Politicians for Sale or Rent, Rooms to Let – 50 Cents

Politicians aren’t for sale in Texas, they are for rent.  There was a study done by Larry Bartels professor at the Woodrow Wilson School of Government about economic inequality and congressional response. Bartels found that senators are more likely to respond to concerns brought forward by members of the top ⅓ of their district’s total constituency. Bartels also found that senators never voted or responded to the concerns of the lower economic ⅓.  Click here to read the report.

If the game is rigged towards the top ⅓ of our population because money buys influence, what are the rest of us supposed to do to get our voices heard? 

Tom “Smitty” Smith of Public Citizen and 15 other advocates from legislative watchdog groups had an answer. On April 10th, testifying in front of the Texas Sunset Advisory Committee they urged the committee to make the Texas Ethics Commission (TEC) an enforcement agency and to expand their authority to investigate beyond minor infractions.  In addition, they recommended that a TEC enforcement director be given greater authority to subpoena records, that the legislature expands what is disclosed by candidates each election cycle and that they create a limit on the amount that individuals can contribute.

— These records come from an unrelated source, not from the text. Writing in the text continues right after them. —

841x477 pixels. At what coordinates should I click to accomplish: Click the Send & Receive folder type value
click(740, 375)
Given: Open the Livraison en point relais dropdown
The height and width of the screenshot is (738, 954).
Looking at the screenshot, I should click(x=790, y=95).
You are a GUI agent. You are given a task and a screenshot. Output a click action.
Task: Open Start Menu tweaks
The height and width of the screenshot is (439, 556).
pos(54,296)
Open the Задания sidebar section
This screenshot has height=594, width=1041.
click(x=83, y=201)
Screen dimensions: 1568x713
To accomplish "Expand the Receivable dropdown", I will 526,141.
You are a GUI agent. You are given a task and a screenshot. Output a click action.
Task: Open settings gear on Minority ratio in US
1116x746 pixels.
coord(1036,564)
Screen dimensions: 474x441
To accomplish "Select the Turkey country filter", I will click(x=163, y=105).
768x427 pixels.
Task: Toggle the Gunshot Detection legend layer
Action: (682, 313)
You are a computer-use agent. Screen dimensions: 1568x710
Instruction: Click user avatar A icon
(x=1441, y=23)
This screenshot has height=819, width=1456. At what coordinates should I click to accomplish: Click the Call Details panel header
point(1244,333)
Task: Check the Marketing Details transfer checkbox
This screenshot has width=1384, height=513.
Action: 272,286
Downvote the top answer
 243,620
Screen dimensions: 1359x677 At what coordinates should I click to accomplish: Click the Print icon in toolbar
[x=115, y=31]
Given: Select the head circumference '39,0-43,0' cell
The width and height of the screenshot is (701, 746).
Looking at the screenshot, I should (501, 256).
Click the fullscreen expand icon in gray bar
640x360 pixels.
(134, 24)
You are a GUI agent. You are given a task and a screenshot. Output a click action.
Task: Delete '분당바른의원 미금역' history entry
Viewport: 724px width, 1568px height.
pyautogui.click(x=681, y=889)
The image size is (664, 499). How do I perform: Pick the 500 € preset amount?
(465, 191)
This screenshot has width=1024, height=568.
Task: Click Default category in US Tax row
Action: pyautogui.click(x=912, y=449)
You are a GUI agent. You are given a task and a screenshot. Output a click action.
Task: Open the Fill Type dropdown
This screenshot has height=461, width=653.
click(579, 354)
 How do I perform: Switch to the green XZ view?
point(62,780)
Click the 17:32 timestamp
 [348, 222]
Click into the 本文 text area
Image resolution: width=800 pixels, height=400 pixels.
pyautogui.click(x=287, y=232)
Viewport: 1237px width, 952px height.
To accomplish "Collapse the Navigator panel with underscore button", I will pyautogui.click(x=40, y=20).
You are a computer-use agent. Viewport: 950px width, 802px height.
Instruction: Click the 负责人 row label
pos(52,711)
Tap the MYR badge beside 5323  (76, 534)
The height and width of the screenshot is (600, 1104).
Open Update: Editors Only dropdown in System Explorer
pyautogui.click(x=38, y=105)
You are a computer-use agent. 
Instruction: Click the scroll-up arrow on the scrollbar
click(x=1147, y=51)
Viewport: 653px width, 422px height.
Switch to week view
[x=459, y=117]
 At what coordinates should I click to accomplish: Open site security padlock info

Public watchdogs speaking out against corruption at the TEC Sunset hearing is tantamount to sustaining what is left of our democracy in Texas. It’s impossible to place personal responsibility on the people for not participating in rooting out corruption because the power is not in their hands and the very folks responsible for representing them are being bought by big business groups.

Public Citizen and other watchdog groups are the vanguard of citizens who are committed to accountability.  We hold those in the government, who believe their positions put them above the law, accountable and demand that there be a reverse in the flow of power back to the people.  Public hearings like the one on April 10th allow us the ability to present our grievances.

The system may be sluggish and cumbersome, but Public Citizen is committed to maintaining and expanding a network of allies who are committed to holding Texas government officials accountable for the misuse and abuses of power.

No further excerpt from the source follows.